Intel® oneAPI Math Kernel Library (oneMKL) Release Notes

By Khang T Nguyen, Abhinav Singh

Published:07/03/2019   Last Updated:12/04/2020

 

Where to Find the Release

Intel® oneAPI Math Kernel Library

New in This Release

 

2021.1 Initial Release

System Requirements   Bug Fix Log

Features

With this release, the product previously known as the Intel® Math Kernel Library(Intel® MKL) becomes the Intel® oneAPI Math Kernel Library (oneMKL).

Existing Intel® MKL product users can migrate to oneMKL with confidence knowing that Intel continues to provide support for the same C and Fortran APIs for CPUs as they have for years. 

oneMKL extends beyond traditional C and Fortran APIs with new support for two programming models to enable programing Intel GPUs: Data Parallel C++ (DPC++) APIs support programming for both the CPU and Intel GPUs, and C/Fortran OpenMP* Offload interfaces to program Intel GPUs.  

We have changed the versioning model for shared libraries; please refer to the developer guide for more details. 

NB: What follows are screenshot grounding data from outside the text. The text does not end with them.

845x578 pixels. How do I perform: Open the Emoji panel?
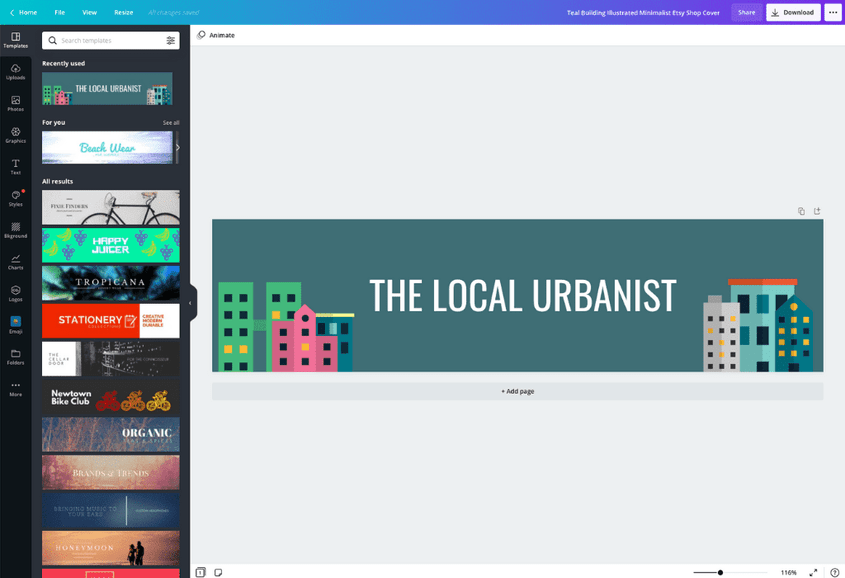15,323
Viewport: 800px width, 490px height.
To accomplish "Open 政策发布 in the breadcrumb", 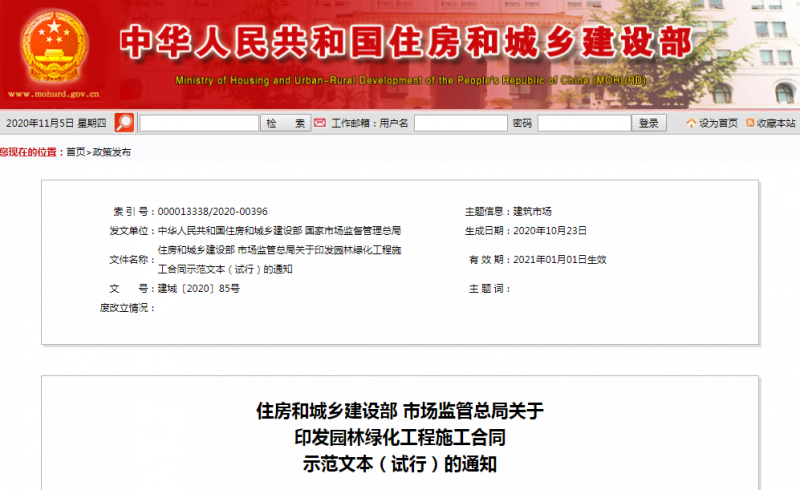I will pos(111,152).
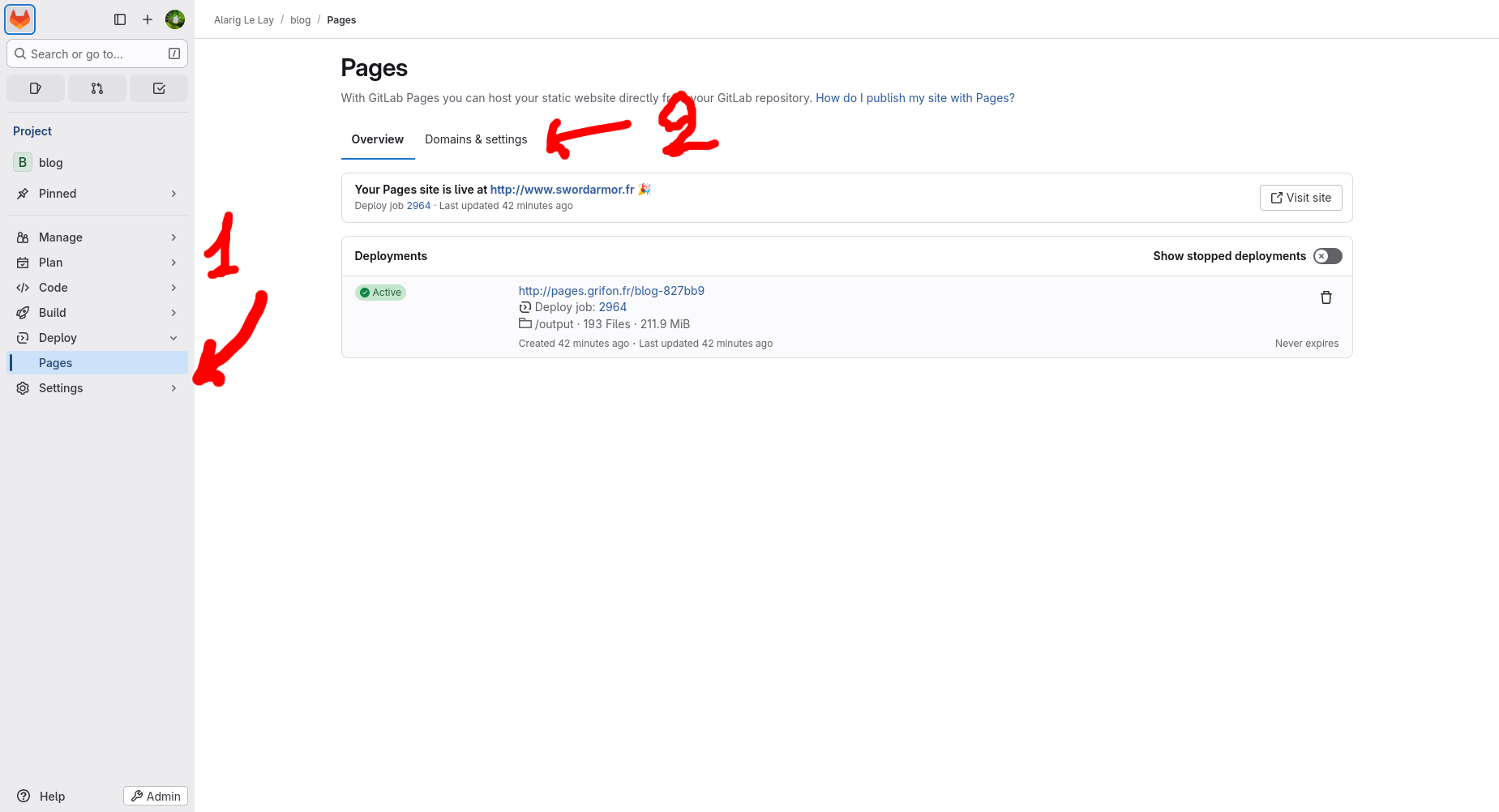
Task: Open the Admin area button
Action: tap(156, 796)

The following table illustrates the general domain areas included in oneMKL and which areas have been provided under the new DPC++ and OpenMP* Offload programming models:

Domain CPU APIs Intel GPU APIs
  DPC++ C Fortran DPC++ C OpenMP* Offload Fortran OpenMP* Offload
BLAS and BLAS-like Extensions  Yes Yes Yes Yes Yes Yes
LAPACK and LAPACK-like Extensions Yes1 Yes Yes Yes1 Yes2 Yes2
ScaLAPACK No Yes Yes No No No
Vector Math Yes Yes Yes Yes5 Yes5 Yes3,5
Vector Statistics (Random Number Generators)  Yes1 Yes Yes Yes1 Yes2 Yes2,3
Vector Statistics (Summary Statistics) Yes1 Yes Yes Yes1 No No
Data Fitting No Yes Yes No No No
FFT/DFT Yes Yes Yes Yes Yes4 Yes4
Sparse BLAS Yes1 Yes Yes Yes1 Yes2 No
Sparse Solvers No Yes Yes No No No

1: Subset of the full functionality available. Refer to the DPC++ developer reference for full list of DPC++ functionality supported.  

2: Subset of the full functionality available. For the list of functionality, refer to the developer reference (C and Fortran

3: Supported on Linux* only. 

4: DFTI interfaces are supported; FFTW interfaces are not supported. 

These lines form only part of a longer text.